A carnitina exerce a sua principal função no metabolismo das gorduras, onde é responsável por transportar os ácidos gordos para dentro da célula para serem degradados. Por isso, uma deficiência de carnitina tem sido relacionada com problemas de absorção a nível intestinal, a síntese ou o transporte e a captação de carnitina nos diferentes tecidos.
Por sua vez, a concentração de carnitina no músculo pode variar em função do exercício físico praticado. Por norma geral, costuma ser regulada, mas as reservas podem não ser suficientes em situações de esforços aeróbicos prolongados e em intensidades altas, como podem ser certas corridas ou rotas de ciclismo. Desta forma, quando existe uma deficiência de carnitina no músculo, a via de seleção para a obtenção de energia durante o exercício seria o glicogénio em vez de ácidos gordos.
Na origem, a L-carnitina foi usada pela primeira vez como tratamento em casos de doença cardiovascular, para priorizar o metabolismo de ácidos gordos e diminuir a sua concentração no sangue, assim como para reduzir a fraqueza muscular. No entanto, se já existe uma concentração adequada e fornecemos mais carnitina com suplementos orais, esta será rapidamente eliminada pela urina. Por este motivo, devemos assegurar-nos de que existe uma deficiência antes de suplementar com L-carnitina.
Assim, as recomendações de consumo de L-carnitina como suplemento alimentar em pessoas ativas é de 2 a 3 gramas por dia em:
- Uma toma de 1 grama, pelo menos, três horas antes de treinar.
- Uma toma de 1 grama imediatamente antes do treino.
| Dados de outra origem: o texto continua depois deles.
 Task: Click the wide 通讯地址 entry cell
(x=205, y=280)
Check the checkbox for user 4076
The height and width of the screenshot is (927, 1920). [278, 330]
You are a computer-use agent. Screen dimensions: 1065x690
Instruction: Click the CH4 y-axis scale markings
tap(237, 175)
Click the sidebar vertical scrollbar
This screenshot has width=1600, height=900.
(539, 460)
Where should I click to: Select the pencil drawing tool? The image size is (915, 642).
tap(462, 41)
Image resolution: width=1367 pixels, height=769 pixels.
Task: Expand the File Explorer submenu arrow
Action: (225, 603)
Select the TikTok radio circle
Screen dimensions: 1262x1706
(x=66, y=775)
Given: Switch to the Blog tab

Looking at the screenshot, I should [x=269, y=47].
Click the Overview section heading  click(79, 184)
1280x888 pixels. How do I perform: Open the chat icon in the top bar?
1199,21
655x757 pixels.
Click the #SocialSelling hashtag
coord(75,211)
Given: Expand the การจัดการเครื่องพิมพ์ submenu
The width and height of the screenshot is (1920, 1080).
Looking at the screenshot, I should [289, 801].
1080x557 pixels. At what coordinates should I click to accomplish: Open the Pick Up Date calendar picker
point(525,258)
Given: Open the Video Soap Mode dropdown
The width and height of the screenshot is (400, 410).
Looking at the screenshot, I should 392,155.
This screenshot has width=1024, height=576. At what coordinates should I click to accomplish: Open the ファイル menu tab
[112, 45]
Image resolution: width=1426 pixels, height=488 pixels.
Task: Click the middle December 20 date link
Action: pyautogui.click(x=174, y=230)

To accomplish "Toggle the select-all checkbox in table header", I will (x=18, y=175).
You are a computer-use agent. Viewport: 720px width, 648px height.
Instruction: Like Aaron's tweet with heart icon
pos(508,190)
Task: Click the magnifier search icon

Em conclusão, o efeito “queimador de gordura” da L-carnitina como suplemento alimentar pode fazer sentido sempre e quando haja algum grau de deficiência da proteína que impeça a oxidação das gorduras, e se mantenha um estilo de vida ativo. Além disso, continuam a ser necessários estudos que corroborem o seu efeito benéfico e, caso os houvesse, efeitos secundários.